▶ Task set
a – Decide whether each statement agrees with the Greensburg passage. Answer yes or no for each and quote the words from the passage that settle it. (i) Patsy used her pink jacket to put pressure on a wound. (ii) Patsy reached 522 S. Pine that night. (iii) Patsy recognized Bev Volz while helping her.
b – According to the Greensburg passage, what blocked the exit of Mabel and her siblings from the Mennonite Church basement?

▶ Extract to read
______________________________

Some changed into orange jail inmate jumpsuits and sandals so they could get out of wet clothes. Hours later, the inmates, who remained in the basement, were transferred to other jails.
Helping along the way
Patsy Schmidt, the nurse who lived eight miles south of Greensburg, knew people in town would need help.
She also felt desperate to reach 522 S. Pine, where her niece and the children were. But because of trees and wires in the roads, it took her an hour to reach the outskirts of Greensburg.
Walking south on Main, still wearing her nurse uniform, she heard someone say, "We need some help over here."
The voice led her to a woman being transported in a pickup. The woman was suffering from fractures and heavy bleeding and was drifting in and out of consciousness.
Patsy took off her pink jacket and bound the clean portion around a wound, to apply pressure. As she checked the woman's other injuries, she told a man to keep pressure on the wound.
The injured woman was Bev Volz, a woman Patsy had seen many times over the years. But in those intense moments, Patsy didn't recognize her.
Soon, paramedics took over treating Bev, and Patsy continued on her way. She never got to 522 Pine that night. On the way, someone told her that Kim had been rescued and that the babies were OK.
Later that night, Patsy's husband, Joel Schmidt, called with a question: "Have you seen Mom?" He and his brother were looking for her.
No one had seen Mabel Schmidt. The 82-year-old's house was gone.
Safe in church
What her relatives didn't know was that Mabel and her brother and sister had gone to the Mennonite Church basement and remained there. They were OK, but rubble in a stairwell blocked their exit.

______________________________

▶ Input data
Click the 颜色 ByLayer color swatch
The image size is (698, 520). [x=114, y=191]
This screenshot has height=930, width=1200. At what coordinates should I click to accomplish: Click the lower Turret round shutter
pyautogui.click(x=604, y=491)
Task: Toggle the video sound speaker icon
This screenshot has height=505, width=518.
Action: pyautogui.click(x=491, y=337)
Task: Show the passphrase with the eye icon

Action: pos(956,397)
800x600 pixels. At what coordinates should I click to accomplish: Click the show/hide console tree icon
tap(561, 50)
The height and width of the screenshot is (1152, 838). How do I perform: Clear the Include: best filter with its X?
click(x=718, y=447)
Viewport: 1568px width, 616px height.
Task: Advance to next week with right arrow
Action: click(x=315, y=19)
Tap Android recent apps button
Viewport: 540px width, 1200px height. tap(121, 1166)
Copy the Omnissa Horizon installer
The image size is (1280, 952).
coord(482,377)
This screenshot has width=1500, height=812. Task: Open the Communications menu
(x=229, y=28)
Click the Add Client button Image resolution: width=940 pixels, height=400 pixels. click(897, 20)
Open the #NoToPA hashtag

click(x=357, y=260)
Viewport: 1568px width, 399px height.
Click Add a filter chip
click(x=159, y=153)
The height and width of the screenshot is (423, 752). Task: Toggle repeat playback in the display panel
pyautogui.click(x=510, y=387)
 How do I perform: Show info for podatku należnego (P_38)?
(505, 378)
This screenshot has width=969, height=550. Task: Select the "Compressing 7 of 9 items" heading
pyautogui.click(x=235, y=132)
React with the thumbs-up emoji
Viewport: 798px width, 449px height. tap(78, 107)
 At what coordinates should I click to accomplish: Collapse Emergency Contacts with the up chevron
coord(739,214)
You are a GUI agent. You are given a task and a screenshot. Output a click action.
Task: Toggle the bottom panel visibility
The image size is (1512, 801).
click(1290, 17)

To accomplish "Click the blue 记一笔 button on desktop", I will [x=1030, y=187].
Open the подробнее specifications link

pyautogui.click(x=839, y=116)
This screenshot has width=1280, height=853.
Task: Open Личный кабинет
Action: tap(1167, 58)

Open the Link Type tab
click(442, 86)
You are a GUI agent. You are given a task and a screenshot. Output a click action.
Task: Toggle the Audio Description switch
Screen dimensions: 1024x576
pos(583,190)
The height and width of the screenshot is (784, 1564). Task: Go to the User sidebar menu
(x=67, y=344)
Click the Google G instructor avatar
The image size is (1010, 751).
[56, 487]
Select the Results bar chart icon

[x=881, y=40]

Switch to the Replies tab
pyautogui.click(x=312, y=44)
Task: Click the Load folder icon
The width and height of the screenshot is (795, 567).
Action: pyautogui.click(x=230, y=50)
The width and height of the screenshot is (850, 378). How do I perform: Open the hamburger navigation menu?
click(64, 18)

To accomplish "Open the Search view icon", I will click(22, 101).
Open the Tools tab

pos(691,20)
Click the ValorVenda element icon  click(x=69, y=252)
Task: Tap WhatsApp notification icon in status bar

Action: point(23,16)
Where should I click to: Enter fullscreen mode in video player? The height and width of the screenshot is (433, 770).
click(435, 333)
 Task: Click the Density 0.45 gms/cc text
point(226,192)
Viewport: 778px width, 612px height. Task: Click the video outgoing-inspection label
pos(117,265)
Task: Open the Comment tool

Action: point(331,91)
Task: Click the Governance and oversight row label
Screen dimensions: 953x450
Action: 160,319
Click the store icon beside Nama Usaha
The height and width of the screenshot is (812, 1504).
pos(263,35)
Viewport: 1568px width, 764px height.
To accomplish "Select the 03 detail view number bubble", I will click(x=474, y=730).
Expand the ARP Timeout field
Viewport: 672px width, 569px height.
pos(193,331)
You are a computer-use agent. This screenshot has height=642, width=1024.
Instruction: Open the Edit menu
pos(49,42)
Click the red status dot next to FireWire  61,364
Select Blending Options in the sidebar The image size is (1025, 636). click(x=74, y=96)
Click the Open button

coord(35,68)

______________________________

▶ Completed exercise
a –
(i) Yes: "Patsy took off her pink jacket and bound the clean portion around a wound, to apply pressure."
(ii) No: "She never got to 522 Pine that night."
(iii) No: "But in those intense moments, Patsy didn't recognize her."

b – Rubble in a stairwell blocked their exit.